In 2010, our appetite for state benefits appears to be insatiable.  And we may have run out of wealth to tax away to pay for it.  California is on the brink of bankruptcy.  New Jersey elected a governor who proposed draconian spending cuts to stave off bankruptcy.  Other ‘blue’ states (i.e., states who vote Democrat) are also in trouble.  Underfunded pension obligations.  Demands of teacher unions.  Of government worker unions.  Everyone is there with their hand out.  None of them are willing to sacrifice for the common good.  No, they expect others to do the sacrificing.

THE OBAMA ADMINISTRATION has increased federal spending to such record levels that Communist China is concerned about our fiscal/monetary policies.  As they should be; they hold a lot of our debt.  The federal government has ‘bailed out’ private industry and taken de facto control.  They have created a healthcare entitlement that will cost more than a trillion dollars.  More spending is coming.  And it is all for the greater good.  They are vilifying those who are not poor, taxing away what wealth they can from them and giving it to the poor.  When about half the electorate doesn’t pay any income taxes, there is little opposition to raising taxes on those who do.  For if the ‘rich’ complain, the government vilifies them.
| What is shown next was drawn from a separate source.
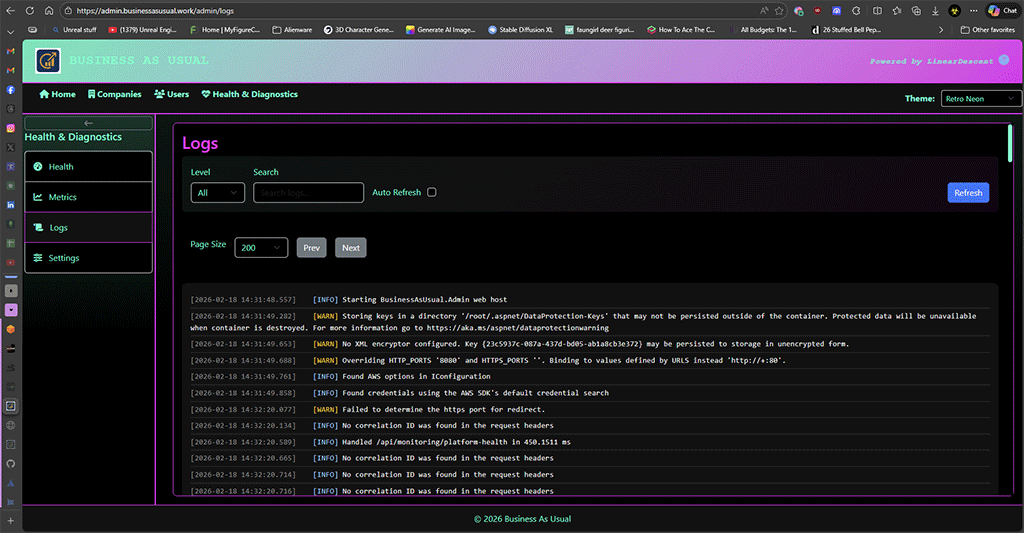Click the back arrow above Health & Diagnostics
Viewport: 1024px width, 533px height.
pos(88,123)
Where will it all end?  It is difficult to say.  How will it end?  Badly.  We can look at Europe who we seem to be emulating.  They’re further down The Road to Serfdom than we are.  With the excessive government spending, there will have to be greater government revenue (i.e., taxes).  Previous methods of taxation may prove insufficient.  Hello value added tax (VAT).  It’s all the rage in Europe.  It’s a multiple tax.  At every stage of production, government is there.  Taxing.  From the raw materials to the final assembly, government is there at every stage.  Taxing.  VATs will increase government revenue.  But they will also make every day life more expensive.  VATs increase the sales price of everything you buy.  And you pay it again at checkout.  It’s everywhere.  Everything will cost more.  From manicures to lattes to toilet paper to tampons.  And this is a tax everyone pays.  Even the poor.  It is a regressive tax.  The rich will pay more, but the poor will feel it more.  This hidden tax will take a larger portion of what little the poor has.

But how bad can it really get?  In 2010, I guess the answer would be to look at Greece to see what happens when a country can no longer sustain her welfare state.  And the people aren’t all that keen on losing the government benefits they’ve grown accustomed to.  It isn’t pretty.  But when you start down that road (from each according to his ability to each according to his need), the taking and giving always get bigger.  It never gets smaller.  And when you reach a critical point, government just can’t sustain it any longer.  And it crashes.  Like in Greece.